Não existe uma maneira de estarmos livres de julgamento. Não existe maneira de não decepcionarmos algumas pessoas, ou de agradarmos a todas. Não existe maneira de fazermos todas as pessoas ao nosso redor felizes. Mesmo aquelas pessoas boas e iluminadas, que enchem de luz o caminho por onde passam, são alvos de conversas secretas onde o interlocutor vai dizer como faria isso ou aquilo se fosse ela.
Existir, respirar, se sentir vivo. Por que temos tanta dificuldade em permitir que as pessoas que amamos existam, respirem e se sintam vivas fazendo aquilo que as preencha de fato? No fundo esperamos que as pessoas sejam como é bom para nós. Talvez seja essa a causa dos conflitos nos relacionamentos, em todos os relacionamentos.
Nos magoamos e nos decepcionamos porque não vemos na personalidade, nas características físicas, no caráter e no comportamento da outra pessoa aquilo que PARA NÓS, seria o ideal.
O estilo de roupa, o corte e cor de cabelo, a forma de falar, de andar, de comer… Tudo o que esperamos, cobramos e julgamos nas outras pessoas, diz respeito ao modo como nós encaramos a vida. Criticar o outro é desrespeito com a vida e com o próximo.
Em contrapartida, quem decide viver, a despeito da opinião alheia, precisa, por fim, de coragem. Agarrar a mão dessa senhora ousada (acho até que a coragem é uma velhinha de piercing, tatuagem, cabelo branco e que faz idiotices pela rua, fica de porre, ri alto) e seguir seu caminho. Enfrentar as críticas, julgamentos, erguer a cabeça e dizer “que se dane”, ou se preferir, “foda-se”, e viver. Existir. Respirar. Se sentir vivo.
Dizem que sou arretada, porreta, corajosa, doida, sem juízo, sonhadora, egoísta, enrolada, que não penso, que penso demais, madura, infantil, perdida, sensata, responsável, irresponsável, causo orgulho e decepção, inspiro e provoco asco, sou burra e inteligente. Sou exemplo do que fazer e do que não fazer. E não é que sou mesmo?
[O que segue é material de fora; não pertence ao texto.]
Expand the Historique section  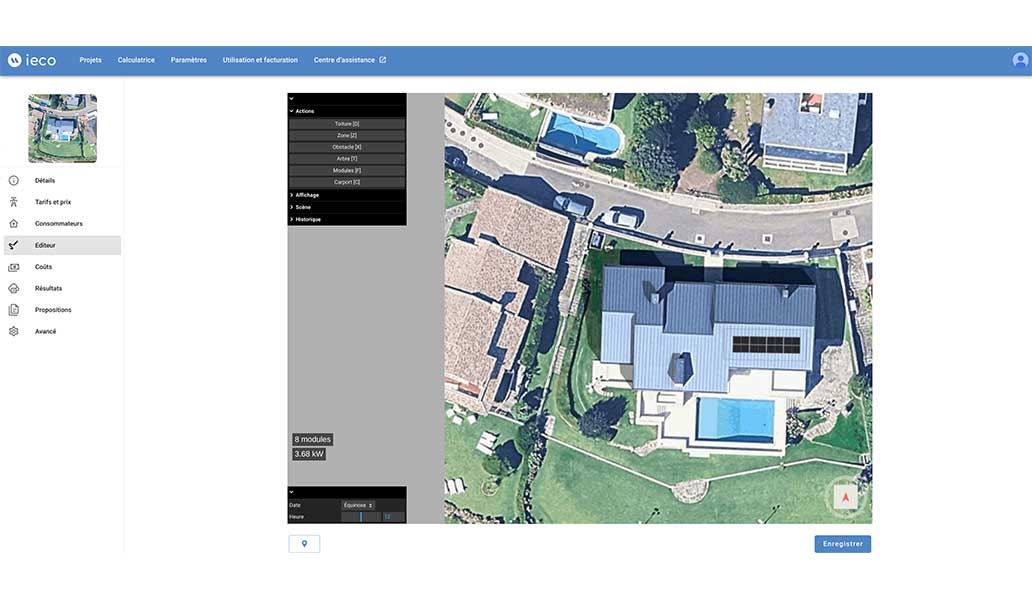click(307, 219)
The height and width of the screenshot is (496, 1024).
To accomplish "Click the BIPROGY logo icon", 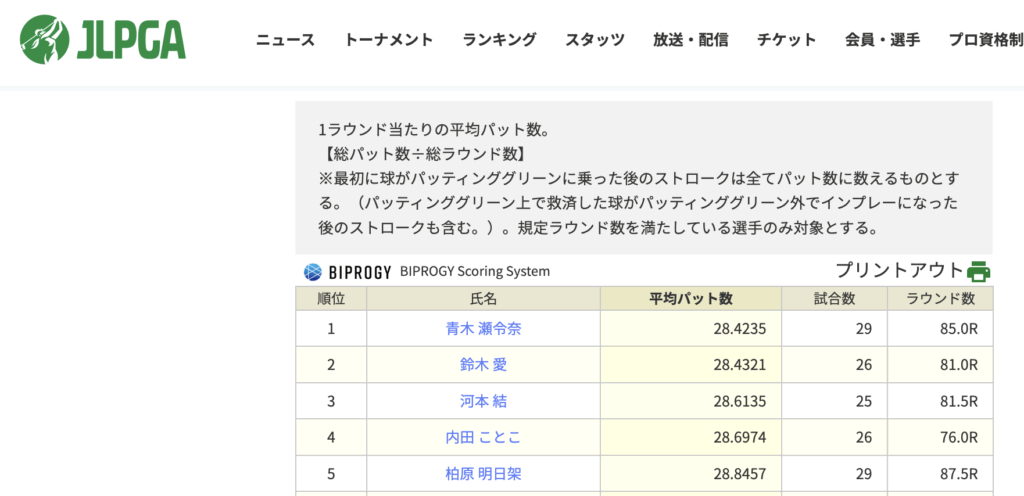I will point(312,271).
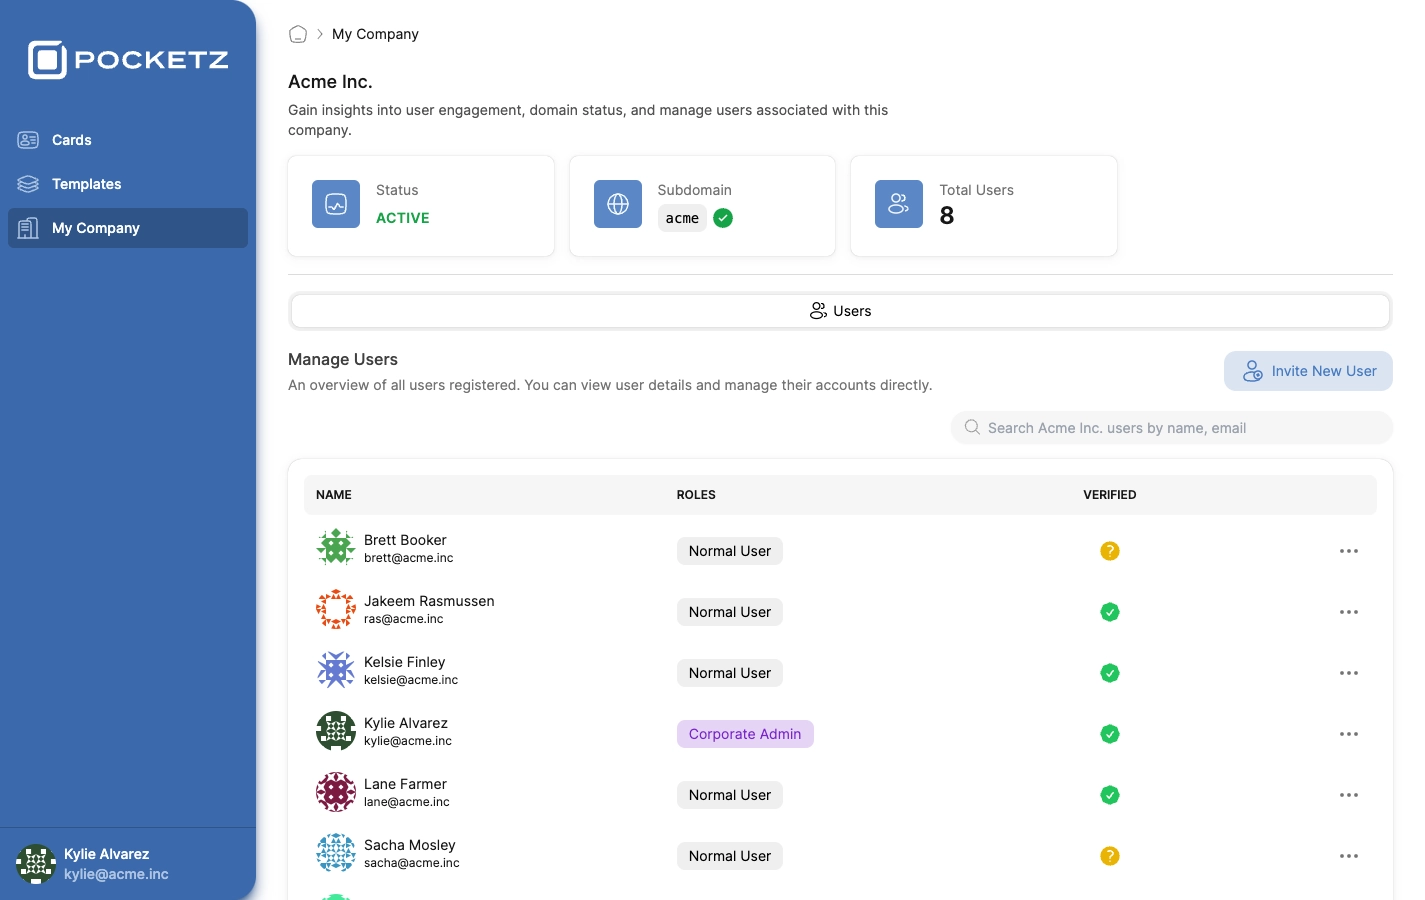The image size is (1425, 900).
Task: Click Sacha Mosley's yellow unverified icon
Action: (1109, 856)
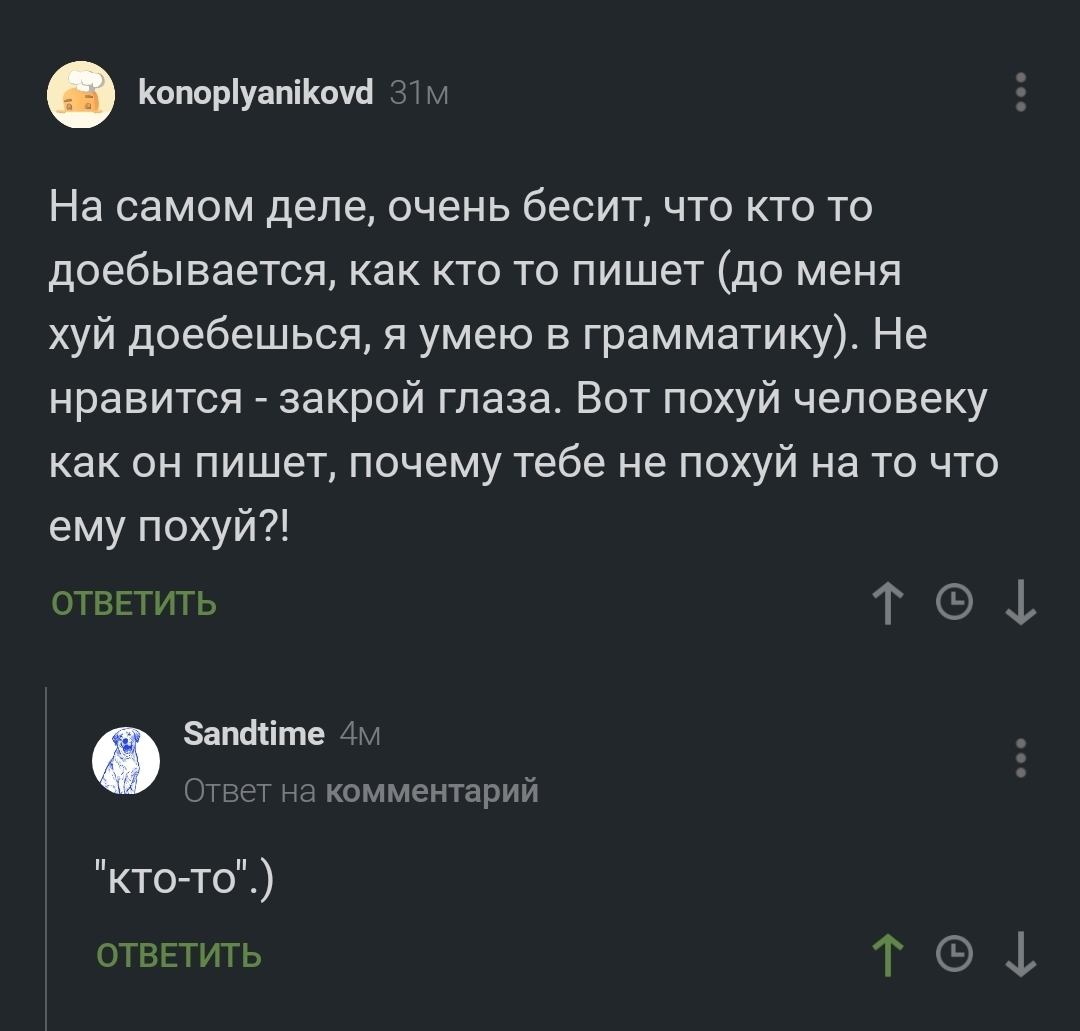1080x1031 pixels.
Task: Upvote konoplyanikovd's comment
Action: 887,603
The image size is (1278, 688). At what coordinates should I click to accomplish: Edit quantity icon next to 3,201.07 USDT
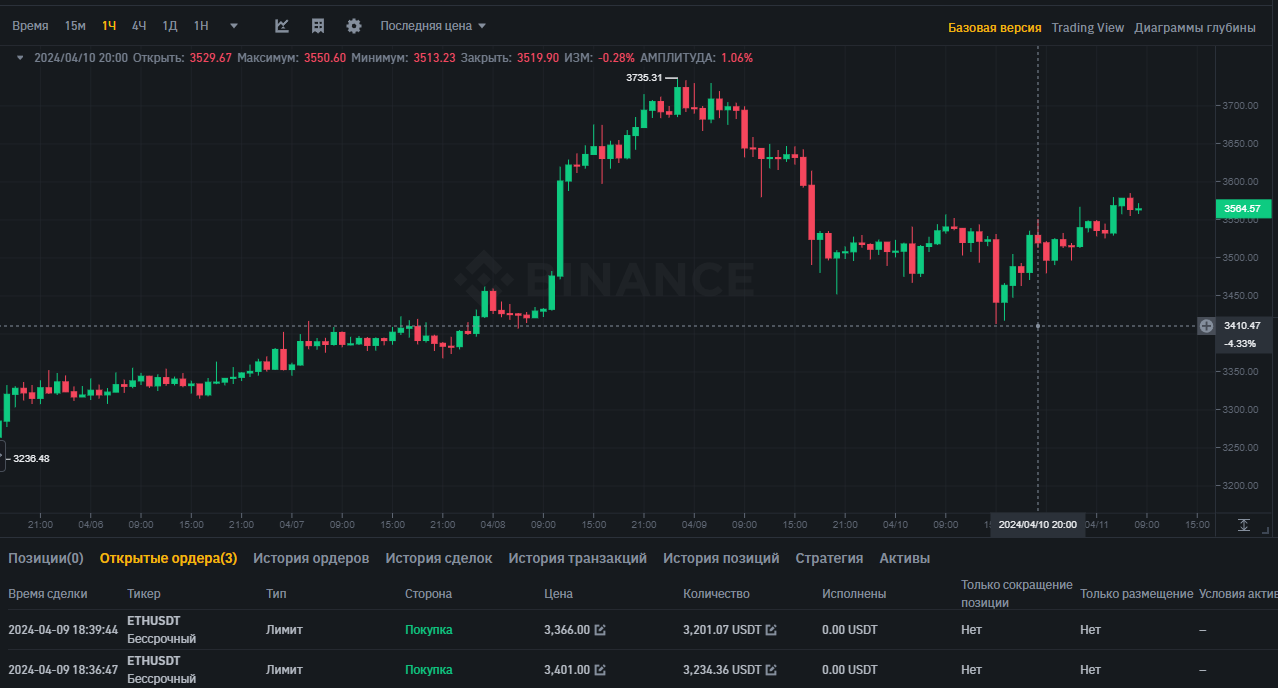771,630
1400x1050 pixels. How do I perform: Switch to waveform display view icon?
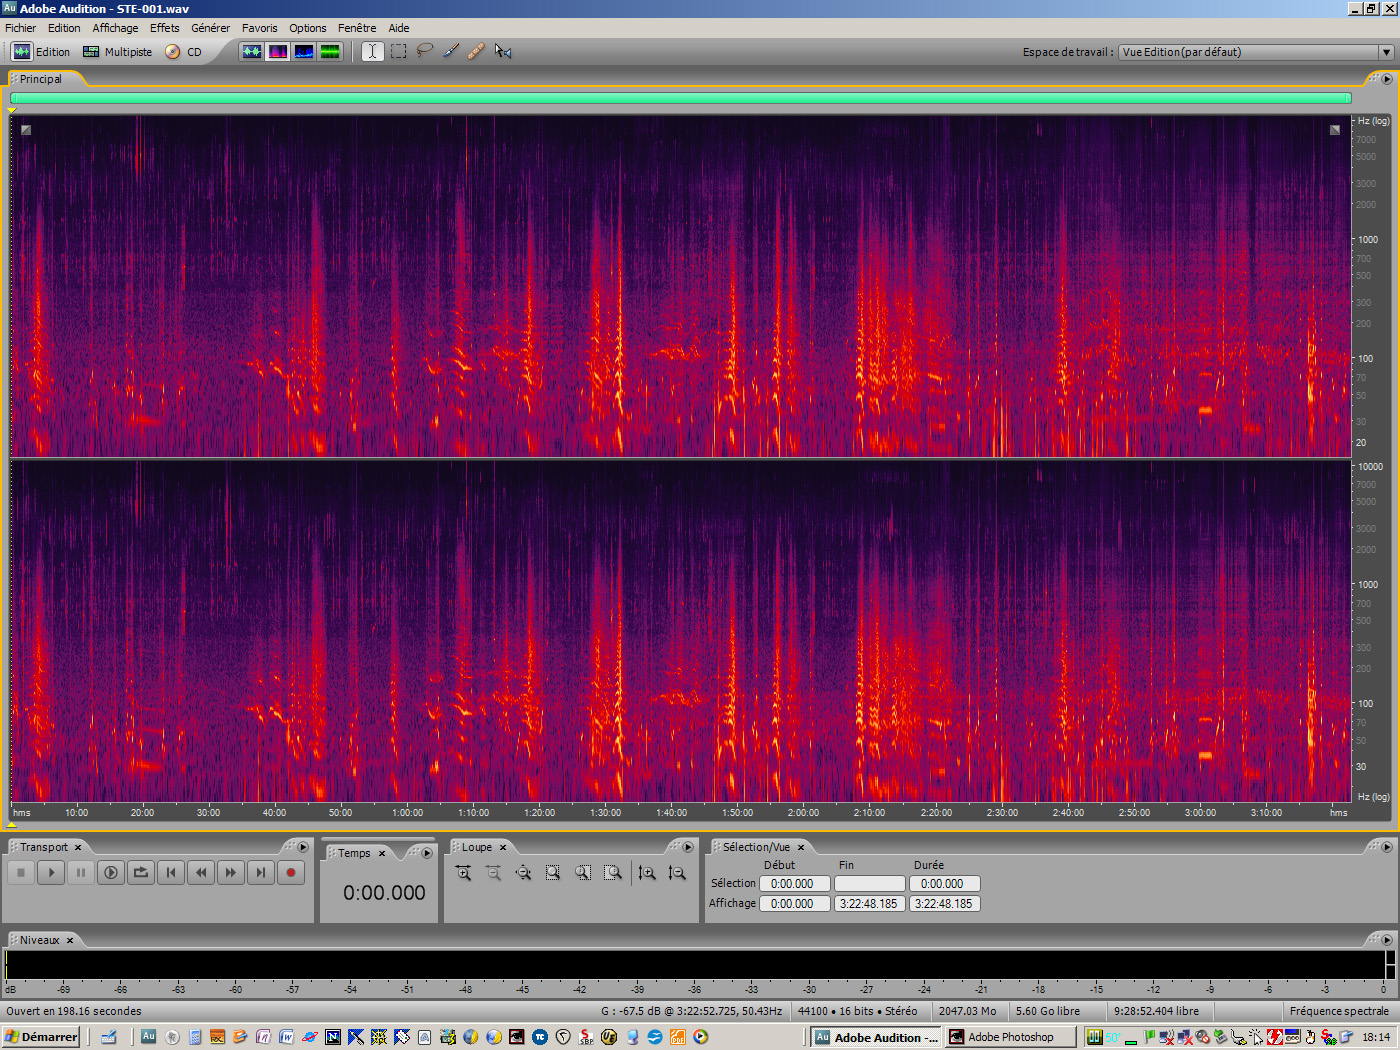(252, 51)
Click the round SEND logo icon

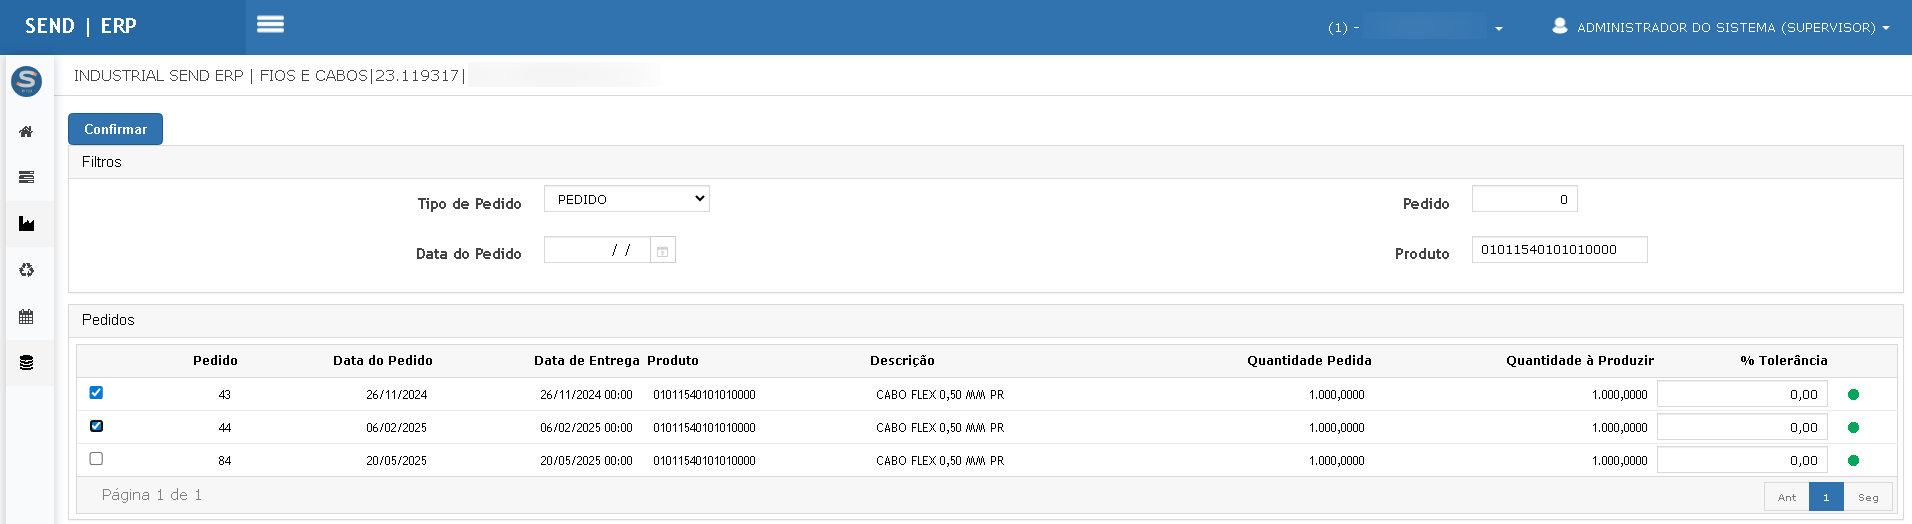[x=26, y=81]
Não é que não me importe a opinião alheia, ou de repente causar algum tipo de sentimento ruim em alguém que eu ame. Me importa tanto que estou nessa altura da vida, pela primeira vez, procurando no dicionário a definição de VIVER.
Desconfio que até outro dia eu apenas existi, para viver aquilo que esse ou aquele esperavam de mim. Não quero mais viver em um respirador, conduzida em uma cadeira de rodas pelos caminhos que definirem terem a melhor paisagem para mim. E não quero fazer isso por ninguém. Nem quero ser paisagem.
De tudo o que dizem que sou, e que sou mesmo, porque o que eu sou vai depender da ótica de quem está olhando, eu digo que sou um ser vivo. E vou existir e respirar para me se sentir assim. Sem respirador ou cadeira de rodas.
De tudo o que você espera de mim, espero que sua maior expectativa seja pela minha felicidade. Que você me olhe sem julgamentos e conselhos do que seria bom para a sua vida, sua maneira de enxergar e construir o seu futuro, no qual só você poderá habitar e se pergunte (não a mim) se eu estou feliz. Que seja essa sua única preocupação.
Estou indo por ali. Vou viver, respirar e me sentir viva. Se perguntarem por mim, diga que estou vivendo e deixei de apenas existir. Não sei se volto para o jantar.